The Dutch DPA’s finding therefore appears to contradict the Commission’s own FAQs. The decision was classed as a cross-border case and was agreed following the One-Stop-Shop cooperation procedure (OSS) under the GDPR. Therefore, the case is the supported view of the EDPB as well. Uber have indicated they will appeal. Following the decision the Commission have also indicated that they will consult on a new set of standard clauses covering this scenario.

Given this uncertain position companies often prefer to take a cautious approach when acting as a personal data exporter and always apply the SCC even where the importer is likely directly subject to GDPR e.g. the exporter is subject via establishment provisions under Article 3(1) and the importer is subject via the territorial scope provisions under Article 3(2). The UK ICO guidance is not explicit on this issue and companies often take the same approach in the UK, using the International Data Transfer Agreement (IDTA) as well.

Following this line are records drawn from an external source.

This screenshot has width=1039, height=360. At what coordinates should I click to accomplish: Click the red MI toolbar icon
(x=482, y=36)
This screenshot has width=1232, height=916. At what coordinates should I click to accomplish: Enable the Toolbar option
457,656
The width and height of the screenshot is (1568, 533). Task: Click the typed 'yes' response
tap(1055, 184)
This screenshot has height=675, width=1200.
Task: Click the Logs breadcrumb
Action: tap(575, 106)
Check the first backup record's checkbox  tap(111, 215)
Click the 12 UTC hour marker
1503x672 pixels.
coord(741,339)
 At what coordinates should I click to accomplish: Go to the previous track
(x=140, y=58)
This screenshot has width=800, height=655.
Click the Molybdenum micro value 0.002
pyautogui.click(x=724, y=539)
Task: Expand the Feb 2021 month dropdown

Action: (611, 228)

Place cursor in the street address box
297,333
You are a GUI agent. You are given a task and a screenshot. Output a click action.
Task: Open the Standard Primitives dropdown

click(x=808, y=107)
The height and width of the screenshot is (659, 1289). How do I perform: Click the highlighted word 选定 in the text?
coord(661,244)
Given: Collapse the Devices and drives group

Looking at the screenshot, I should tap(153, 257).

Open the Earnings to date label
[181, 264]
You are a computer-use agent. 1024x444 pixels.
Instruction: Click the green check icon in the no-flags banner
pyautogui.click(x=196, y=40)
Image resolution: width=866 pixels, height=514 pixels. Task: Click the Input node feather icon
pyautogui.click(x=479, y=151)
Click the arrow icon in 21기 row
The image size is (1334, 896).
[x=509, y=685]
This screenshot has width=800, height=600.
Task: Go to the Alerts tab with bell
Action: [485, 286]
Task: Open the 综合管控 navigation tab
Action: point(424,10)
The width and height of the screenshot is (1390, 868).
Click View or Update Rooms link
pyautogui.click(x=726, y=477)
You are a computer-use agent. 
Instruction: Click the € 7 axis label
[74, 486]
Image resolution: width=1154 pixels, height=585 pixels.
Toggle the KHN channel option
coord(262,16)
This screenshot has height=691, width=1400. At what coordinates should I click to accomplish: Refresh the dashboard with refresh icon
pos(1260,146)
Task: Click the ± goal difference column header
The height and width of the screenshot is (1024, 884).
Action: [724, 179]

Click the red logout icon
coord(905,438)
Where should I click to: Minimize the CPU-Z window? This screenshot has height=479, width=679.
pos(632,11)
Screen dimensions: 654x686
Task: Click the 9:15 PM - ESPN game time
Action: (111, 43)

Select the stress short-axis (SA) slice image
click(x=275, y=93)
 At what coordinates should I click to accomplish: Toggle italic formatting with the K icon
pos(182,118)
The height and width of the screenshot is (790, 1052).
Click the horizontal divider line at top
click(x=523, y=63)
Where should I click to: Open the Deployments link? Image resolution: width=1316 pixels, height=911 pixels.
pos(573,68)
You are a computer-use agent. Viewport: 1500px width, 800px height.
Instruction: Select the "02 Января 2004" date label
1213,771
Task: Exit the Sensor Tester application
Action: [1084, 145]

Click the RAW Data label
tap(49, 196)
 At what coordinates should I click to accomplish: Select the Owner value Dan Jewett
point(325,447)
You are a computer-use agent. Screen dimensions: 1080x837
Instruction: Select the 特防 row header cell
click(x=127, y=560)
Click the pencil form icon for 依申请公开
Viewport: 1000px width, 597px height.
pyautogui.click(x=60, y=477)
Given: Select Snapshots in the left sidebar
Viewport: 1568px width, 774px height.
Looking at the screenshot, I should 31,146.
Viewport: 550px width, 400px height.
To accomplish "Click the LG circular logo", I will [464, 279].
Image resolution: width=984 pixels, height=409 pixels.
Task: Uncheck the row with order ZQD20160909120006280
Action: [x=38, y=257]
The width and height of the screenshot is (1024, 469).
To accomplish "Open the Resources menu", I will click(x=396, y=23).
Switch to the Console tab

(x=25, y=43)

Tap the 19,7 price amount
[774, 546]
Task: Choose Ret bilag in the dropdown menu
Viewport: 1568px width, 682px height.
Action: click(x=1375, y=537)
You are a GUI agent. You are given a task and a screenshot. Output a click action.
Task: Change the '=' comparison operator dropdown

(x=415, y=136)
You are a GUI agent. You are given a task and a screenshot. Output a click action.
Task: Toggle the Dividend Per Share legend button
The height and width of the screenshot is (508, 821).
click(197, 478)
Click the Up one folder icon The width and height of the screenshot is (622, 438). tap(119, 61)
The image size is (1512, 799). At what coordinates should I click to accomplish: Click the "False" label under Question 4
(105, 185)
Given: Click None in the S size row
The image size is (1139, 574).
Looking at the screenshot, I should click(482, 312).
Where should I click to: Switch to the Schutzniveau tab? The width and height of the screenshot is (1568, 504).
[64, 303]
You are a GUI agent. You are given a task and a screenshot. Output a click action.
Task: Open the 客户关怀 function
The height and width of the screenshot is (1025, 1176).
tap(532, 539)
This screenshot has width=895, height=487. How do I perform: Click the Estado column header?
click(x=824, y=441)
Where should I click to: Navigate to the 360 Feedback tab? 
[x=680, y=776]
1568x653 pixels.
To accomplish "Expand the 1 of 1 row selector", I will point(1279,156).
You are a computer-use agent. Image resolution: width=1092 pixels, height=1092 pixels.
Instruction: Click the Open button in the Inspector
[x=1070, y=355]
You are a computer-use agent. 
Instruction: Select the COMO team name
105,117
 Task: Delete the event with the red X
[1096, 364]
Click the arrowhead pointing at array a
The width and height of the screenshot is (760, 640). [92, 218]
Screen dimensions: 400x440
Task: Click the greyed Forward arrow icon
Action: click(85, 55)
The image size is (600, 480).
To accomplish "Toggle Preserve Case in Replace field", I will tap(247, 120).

Looking beyond the EU it is also interesting to see the Korea Personal Information Protection Commission fine AliExpress $1.43M for various violations related to personal data transfers made to sellers in China. This covered a range of issues, including transparency, consent and lack of contractual measures. Illustrating that transfers to China remain an important area of risk for companies to consider, with the EDPB yet to clarify its stance in this area.

Conclusion

2024 has seen EU DPAs act on a range of issues, with both familiar and new dimensions. Traditional cornerstone issues such as consent and international data transfers continue to present challenges, while the EDPB has also prioritised data subject access rights as a topic for coordinated action and we can expect to see more action in this area later this year and into 2025 (EU DPAs have already started to send out questionnaires to controllers).  Meanwhile emerging technologies continue to expand the key areas of risk that that DPAs are prioritising, and AI and biometric technologies are clearly now key topics to monitor in the coming months.